Class PropertiesTlsTmSecurityCallback

java.lang.Object
org.snmp4j.transport.tls.PropertiesTlsTmSecurityCallback
All Implemented Interfaces:
TlsTmSecurityCallback<X509Certificate>
public class PropertiesTlsTmSecurityCallback extends Object implements TlsTmSecurityCallback<X509Certificate>
The PropertiesTlsTmSecurityCallback resolves the tmSecurityName for incoming requests by using the (system) properties org.snmp4j.arg.securityName org.snmp4j.arg.tlsLocalID org.snmp4j.arg.tlsTrustCA org.snmp4j.arg.tlsPeerID
Since:
2.0
Version:
3.3.0
Author:
Frank Fock

  • Constructor Details

    • PropertiesTlsTmSecurityCallback

      public PropertiesTlsTmSecurityCallback(boolean serverMode)

    • PropertiesTlsTmSecurityCallback

      public PropertiesTlsTmSecurityCallback(Properties properties, boolean serverMode)

  • Method Details

    • getSecurityName

      public OctetString getSecurityName(X509Certificate[] peerCertificateChain)
      Description copied from interface: TlsTmSecurityCallback
      Gets the tmSecurityName (see RFC 5953) from the certificate chain of the communication peer that needs to be authenticated.
      Specified by:
      getSecurityName in interface TlsTmSecurityCallback<X509Certificate>
      Parameters:
      peerCertificateChain - an array of Certificates with the peer's own certificate first followed by any CA authorities.
      Returns:
      the tmSecurityName as defined by RFC 5953.

    • isClientCertificateAccepted

      public boolean isClientCertificateAccepted(X509Certificate peerEndCertificate) throws CertificateException
      Description copied from interface: TlsTmSecurityCallback
      Check if the supplied peer end certificate is accepted as client.
      Specified by:
      isClientCertificateAccepted in interface TlsTmSecurityCallback<X509Certificate>
      Parameters:
      peerEndCertificate - a client Certificate instance to check acceptance for.
      Returns:
      true if the certificate is accepted, false otherwise, i.e. if verification could not performed, i.e. because it was not configured sufficiently.
      Throws:
      CertificateException - if the certificate is rejected.

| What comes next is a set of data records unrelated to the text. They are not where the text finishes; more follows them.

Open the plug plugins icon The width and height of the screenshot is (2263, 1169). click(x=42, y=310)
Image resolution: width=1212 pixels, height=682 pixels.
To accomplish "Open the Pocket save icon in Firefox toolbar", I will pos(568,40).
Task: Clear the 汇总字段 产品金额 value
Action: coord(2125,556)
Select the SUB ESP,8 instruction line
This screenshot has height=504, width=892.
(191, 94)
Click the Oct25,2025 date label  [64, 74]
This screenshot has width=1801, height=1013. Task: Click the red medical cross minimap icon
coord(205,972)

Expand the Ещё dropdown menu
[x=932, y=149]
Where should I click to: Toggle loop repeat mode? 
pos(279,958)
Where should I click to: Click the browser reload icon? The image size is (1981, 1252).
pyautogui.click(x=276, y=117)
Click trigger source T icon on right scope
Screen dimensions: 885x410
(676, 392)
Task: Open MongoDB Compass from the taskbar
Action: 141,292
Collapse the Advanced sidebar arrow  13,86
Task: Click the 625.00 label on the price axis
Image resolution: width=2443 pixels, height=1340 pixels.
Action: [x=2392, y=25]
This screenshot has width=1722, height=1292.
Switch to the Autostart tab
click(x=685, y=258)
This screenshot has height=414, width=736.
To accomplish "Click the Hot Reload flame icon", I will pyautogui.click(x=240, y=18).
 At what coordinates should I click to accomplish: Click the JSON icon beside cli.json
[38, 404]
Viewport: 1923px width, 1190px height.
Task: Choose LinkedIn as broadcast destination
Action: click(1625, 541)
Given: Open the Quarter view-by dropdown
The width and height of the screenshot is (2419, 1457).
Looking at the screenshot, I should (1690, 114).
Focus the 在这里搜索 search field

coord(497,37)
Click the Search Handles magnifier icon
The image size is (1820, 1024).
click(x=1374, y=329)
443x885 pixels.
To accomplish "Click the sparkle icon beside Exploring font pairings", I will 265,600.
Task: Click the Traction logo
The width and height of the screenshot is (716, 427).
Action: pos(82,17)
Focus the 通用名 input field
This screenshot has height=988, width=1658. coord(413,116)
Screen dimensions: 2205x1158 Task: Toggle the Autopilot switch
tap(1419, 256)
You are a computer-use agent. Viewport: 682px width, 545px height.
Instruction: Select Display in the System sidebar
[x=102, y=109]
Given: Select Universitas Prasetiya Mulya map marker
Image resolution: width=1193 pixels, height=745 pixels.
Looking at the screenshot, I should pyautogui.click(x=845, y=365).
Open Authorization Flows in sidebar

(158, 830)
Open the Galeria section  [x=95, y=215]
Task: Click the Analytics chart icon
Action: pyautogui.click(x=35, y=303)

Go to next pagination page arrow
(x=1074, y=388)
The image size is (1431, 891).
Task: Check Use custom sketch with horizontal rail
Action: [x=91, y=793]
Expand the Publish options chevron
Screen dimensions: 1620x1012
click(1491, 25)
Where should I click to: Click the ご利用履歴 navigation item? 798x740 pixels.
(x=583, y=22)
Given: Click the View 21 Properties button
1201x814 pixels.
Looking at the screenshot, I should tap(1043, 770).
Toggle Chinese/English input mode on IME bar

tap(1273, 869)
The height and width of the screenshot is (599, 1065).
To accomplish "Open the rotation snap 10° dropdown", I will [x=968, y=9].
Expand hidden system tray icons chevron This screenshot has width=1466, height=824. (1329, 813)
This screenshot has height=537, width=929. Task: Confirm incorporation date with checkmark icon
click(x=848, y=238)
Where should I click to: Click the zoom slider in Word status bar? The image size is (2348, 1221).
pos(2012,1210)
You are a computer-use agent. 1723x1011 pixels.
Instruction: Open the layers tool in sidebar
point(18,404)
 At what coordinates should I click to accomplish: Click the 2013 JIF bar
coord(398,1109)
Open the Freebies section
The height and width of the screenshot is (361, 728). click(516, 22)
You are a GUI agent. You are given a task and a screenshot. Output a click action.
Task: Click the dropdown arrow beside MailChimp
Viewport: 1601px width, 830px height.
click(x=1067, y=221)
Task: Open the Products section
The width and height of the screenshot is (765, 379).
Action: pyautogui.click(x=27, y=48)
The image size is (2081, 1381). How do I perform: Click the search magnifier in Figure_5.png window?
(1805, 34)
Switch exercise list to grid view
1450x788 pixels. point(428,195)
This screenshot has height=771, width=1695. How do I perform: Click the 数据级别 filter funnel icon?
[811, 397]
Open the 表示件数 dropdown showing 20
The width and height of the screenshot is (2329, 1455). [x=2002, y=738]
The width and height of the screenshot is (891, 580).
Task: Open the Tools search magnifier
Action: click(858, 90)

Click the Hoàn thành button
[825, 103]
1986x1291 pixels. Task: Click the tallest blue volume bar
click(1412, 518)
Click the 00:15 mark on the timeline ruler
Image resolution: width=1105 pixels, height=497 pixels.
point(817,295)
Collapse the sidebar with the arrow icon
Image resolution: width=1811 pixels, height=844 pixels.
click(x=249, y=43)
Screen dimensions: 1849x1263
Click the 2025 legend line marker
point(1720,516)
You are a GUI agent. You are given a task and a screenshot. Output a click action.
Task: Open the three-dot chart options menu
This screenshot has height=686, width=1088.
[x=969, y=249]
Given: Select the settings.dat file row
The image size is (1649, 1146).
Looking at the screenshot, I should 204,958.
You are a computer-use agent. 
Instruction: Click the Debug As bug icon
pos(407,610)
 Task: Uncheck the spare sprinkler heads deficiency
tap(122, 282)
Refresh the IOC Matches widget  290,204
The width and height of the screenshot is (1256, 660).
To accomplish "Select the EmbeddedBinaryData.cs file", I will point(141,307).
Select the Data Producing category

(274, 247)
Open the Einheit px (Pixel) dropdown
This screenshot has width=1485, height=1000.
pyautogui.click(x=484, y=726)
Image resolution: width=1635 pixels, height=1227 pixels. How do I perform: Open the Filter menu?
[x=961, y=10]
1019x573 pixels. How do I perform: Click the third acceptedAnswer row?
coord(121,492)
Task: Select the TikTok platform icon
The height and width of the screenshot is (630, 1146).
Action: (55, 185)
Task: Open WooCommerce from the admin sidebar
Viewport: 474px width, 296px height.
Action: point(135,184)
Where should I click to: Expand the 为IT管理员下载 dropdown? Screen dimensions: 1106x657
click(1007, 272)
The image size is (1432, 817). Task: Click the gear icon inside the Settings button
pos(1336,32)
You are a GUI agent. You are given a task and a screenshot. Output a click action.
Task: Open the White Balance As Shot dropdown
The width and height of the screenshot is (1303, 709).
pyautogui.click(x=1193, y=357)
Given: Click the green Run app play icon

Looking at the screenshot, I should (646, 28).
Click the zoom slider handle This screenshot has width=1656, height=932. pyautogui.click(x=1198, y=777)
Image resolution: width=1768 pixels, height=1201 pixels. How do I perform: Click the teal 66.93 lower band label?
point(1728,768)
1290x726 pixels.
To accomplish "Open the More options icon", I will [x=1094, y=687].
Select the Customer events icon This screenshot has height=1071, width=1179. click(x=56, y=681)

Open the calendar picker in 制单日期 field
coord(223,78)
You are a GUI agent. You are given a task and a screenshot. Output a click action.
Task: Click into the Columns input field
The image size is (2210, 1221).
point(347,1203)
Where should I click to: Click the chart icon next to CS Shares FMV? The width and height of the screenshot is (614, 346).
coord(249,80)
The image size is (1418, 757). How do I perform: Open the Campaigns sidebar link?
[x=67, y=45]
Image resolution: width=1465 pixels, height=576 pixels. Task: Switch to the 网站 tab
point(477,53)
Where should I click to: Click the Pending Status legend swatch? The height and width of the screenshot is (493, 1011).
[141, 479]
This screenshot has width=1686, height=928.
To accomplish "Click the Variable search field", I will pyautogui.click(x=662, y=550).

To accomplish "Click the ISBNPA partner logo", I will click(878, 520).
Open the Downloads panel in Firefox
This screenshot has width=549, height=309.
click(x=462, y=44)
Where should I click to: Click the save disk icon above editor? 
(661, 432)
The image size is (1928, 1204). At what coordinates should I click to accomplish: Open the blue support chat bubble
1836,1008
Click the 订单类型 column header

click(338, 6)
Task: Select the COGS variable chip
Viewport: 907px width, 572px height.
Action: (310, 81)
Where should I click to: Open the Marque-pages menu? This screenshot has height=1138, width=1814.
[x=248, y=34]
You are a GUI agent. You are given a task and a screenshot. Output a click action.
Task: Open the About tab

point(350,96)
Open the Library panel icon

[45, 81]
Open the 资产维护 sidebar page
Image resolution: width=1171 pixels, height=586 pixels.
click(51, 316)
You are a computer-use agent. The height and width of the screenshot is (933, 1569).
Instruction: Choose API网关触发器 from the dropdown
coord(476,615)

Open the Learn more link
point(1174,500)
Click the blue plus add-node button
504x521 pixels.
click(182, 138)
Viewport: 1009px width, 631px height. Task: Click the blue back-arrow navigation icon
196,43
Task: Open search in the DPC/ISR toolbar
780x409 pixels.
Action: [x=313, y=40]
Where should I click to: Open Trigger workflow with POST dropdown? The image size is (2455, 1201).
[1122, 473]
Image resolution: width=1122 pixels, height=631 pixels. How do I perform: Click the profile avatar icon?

    • isServerCertificateAccepted

      public boolean isServerCertificateAccepted(X509Certificate[] peerCertificateChain) throws CertificateException
      Description copied from interface: TlsTmSecurityCallback
      Check if the supplied peer certificate chain is accepted as server.
      Specified by:
      isServerCertificateAccepted in interface TlsTmSecurityCallback<X509Certificate>
      Parameters:
      peerCertificateChain - a server Certificate chain to check acceptance for.
      Returns:
      true if the certificate is accepted, false otherwise, i.e. if verification could not performed, i.e. because it was not configured sufficiently.
      Throws:
      CertificateException - if the certificate is rejected.

    • isAcceptedIssuer

      public boolean isAcceptedIssuer(X509Certificate issuerCertificate) throws CertificateException
      Description copied from interface: TlsTmSecurityCallback
      Check if the supplied issuer certificate is accepted as server.
      Specified by:
      isAcceptedIssuer in interface TlsTmSecurityCallback<X509Certificate>
      Parameters:
      issuerCertificate - an issuer Certificate instance to check acceptance for.
      Returns:
      true if the certificate is accepted, false otherwise, i.e. if verification could not performed, i.e. because it was not configured sufficiently.
      Throws:
      CertificateException - if the certificate is rejected.

    • getLocalCertificateAlias

      public String getLocalCertificateAlias(Address targetAddress)
      Description copied from interface: TlsTmSecurityCallback
      Gets the local certificate alias to be used for the supplied target address.
      Specified by:
      getLocalCertificateAlias in interface TlsTmSecurityCallback<X509Certificate>
      Parameters:
      targetAddress - a target address or null if the default local certificate alias needs to be retrieved.
      Returns:
      the requested local certificate alias, if known. Otherwise null is returned which could cause a protocol violation if the local key store contains more than one certificate.